Last summer the China/North Korea friendship flowered like it was blessed by the Dear Leader himself, as China gifted a lovely wax figure of Kim Jong-il to the nearby hermit kingdom. In the months that followed, The Guardian has been doing some legwork and caught up with the Chinese artist who moonlights as the official wax-sculptor of the DPRK.
Zhang Molei is apparently “China’s foremost exponent of the art [of wax working]” and said that, predictably, working directly with the highest echelons of the North Korean government comes with some quirks:
For North Korean people it’s like being close to a god. They respect the figures in the way they would respect the actual person; it’s not just a piece of art. Even senior officials keep a distance of at least 1.5 metres. No one would touch their clothes or hair. […]

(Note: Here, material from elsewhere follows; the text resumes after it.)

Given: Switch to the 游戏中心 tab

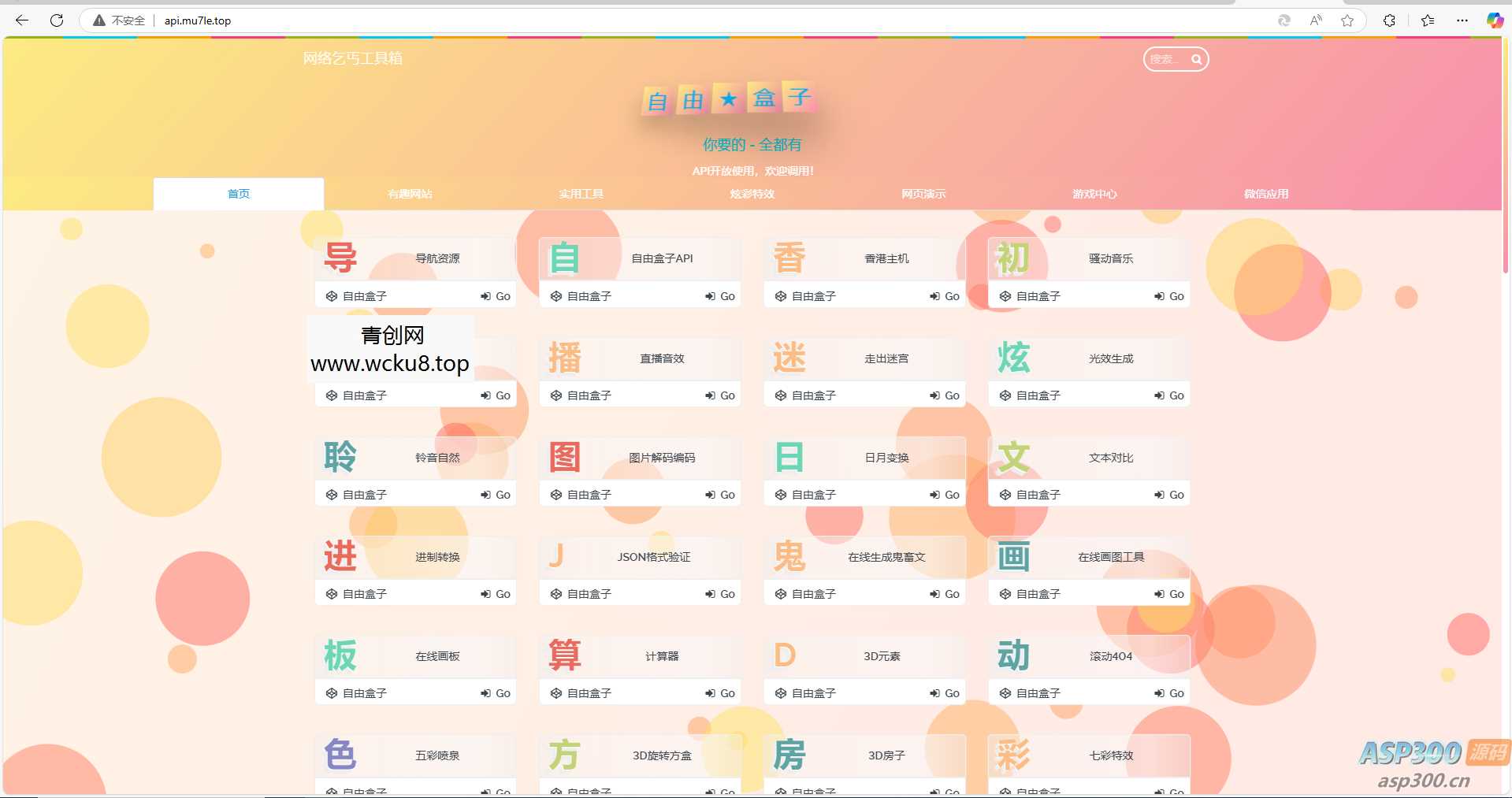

[The briefings from officials were] detailed to a degree you cannot imagine.
When Kim Jong-il was edging towards the great dictatorship in the sky, the elderly ruler’s health had started to deteriorate and liver spots (small blemishes on the skin) had started to make their way across Dear Leader’s face. This became a great area of contention in the wax-molding process:
A lengthy debate over Kim Jong-il’s liver spots threatened to derail the project until it was referred to the very top.
“He had quite a lot when he got older. The North Koreans thought the waxwork should not have any at all, and I thought we could reduce them but should have a few. So we had several rounds of debate about this and couldn’t reach agreement. In the end, Kim Jong-un said it was not good to erase all of the marks and we could keep some. He made the decision,” Zhang said.
Zhang has also made wax models of Zhou Enlai and Deng Xiaoping, among others, and is about to start sculpting Lei Feng, because why not.